El informe de los observadores de la OEA se dio la tarde ayer, en un contexto en el que el paro cívico se acató en seis de las nueve capitales de departamento y justo en medio de los mensajes de Evo Morales y de Carlos Mesa, que hicieron sendas convocatorias a sus militantes a defender el voto, un sufragio que ya ha sido quemado con los edificios de los tribunales departamentos de Potosí, Chuquisaca, Pando, Beni y Santa Cruz, que fue el último en sucumbir ante el fuego en la madrugada de ayer.
La jornada
Las protestas contra el resultado de las elecciones del 20 de octubre tuvieron su epicentro en Santa Cruz de la Sierra. La población que acusa a Evo Morales de haber fraguado los resultados de las urnas para ganar en primera vuelta, comenzó a bloquear la ciudad a las 22:00 del martes y, para las primeras horas de ayer, ya no se podía circular en casi toda la mancha urbana. Fue un paro sin incidentes en casi todos los puntos de la ciudad, pero con mucho conflicto en el Plan 3000, núcleo de votación urbana de Morales, donde oficialistas y opositores se enfrentaron durante todo el día por el control de la rotonda de la ciudadela, recordando a algunas escenas de 2008.

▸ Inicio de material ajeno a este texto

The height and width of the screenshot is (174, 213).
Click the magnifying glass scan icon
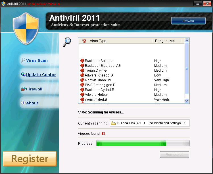pos(67,42)
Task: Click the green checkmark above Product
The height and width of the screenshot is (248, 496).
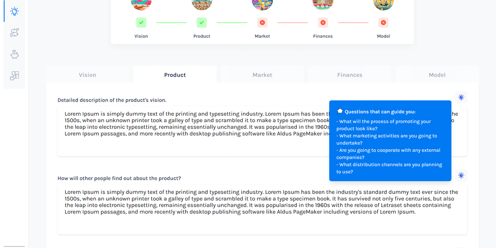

En La Paz, Cobija y Oruro no se acató el paro. En Cochabamba y Sucre, comenzó tibio en la mañana y se fue consolidando con el pasar de las horas. En Potosí, fue tan contundente como en Santa Cruz de la Sierra, mientras que en Trinidad el paro se acató durante toda la jornada, pero a las 18:00 la regional del Consejo Nacional de Defensa de la Democracia declaró un cuarto intermedio hasta las primeras horas de hoy.
La disputa
Mientras el cómputo se acerca al final (al cierre de esta edición estaba en el 97,32%, con una votación del 46,22% para Evo Morales y un 37,19% para Carlos Mesa, lo que significa una diferencia de 9,03%) la discusión política se centra en el fraude: mientras Mesa y los cívicos acusan al Gobierno de instalar un ‘megafraude’, los oficialistas exigen que presenten pruebas.
Ante la inseguridad del resultado electoral, los políticos eligieron que hable la calle. Ya había convocado Mesa el lunes a las 19:30 a defender el voto, y ayer se le sumó Morales. A las 7:00, llamó a una conferencia de prensa en la Casa Grande del Pueblo y denunció un golpe de Estado en su contra. “Quiero decir al pueblo: estado de emergencia y movilización pacífica y constitucional para defender la democracia”, pidió.
Para el presidente, el golpe se refleja en grupos violentos que no dejan contar el voto, queman las sedes departamentales del Tribunal Electoral y amedrentan las casas de los candidatos a asambleístas.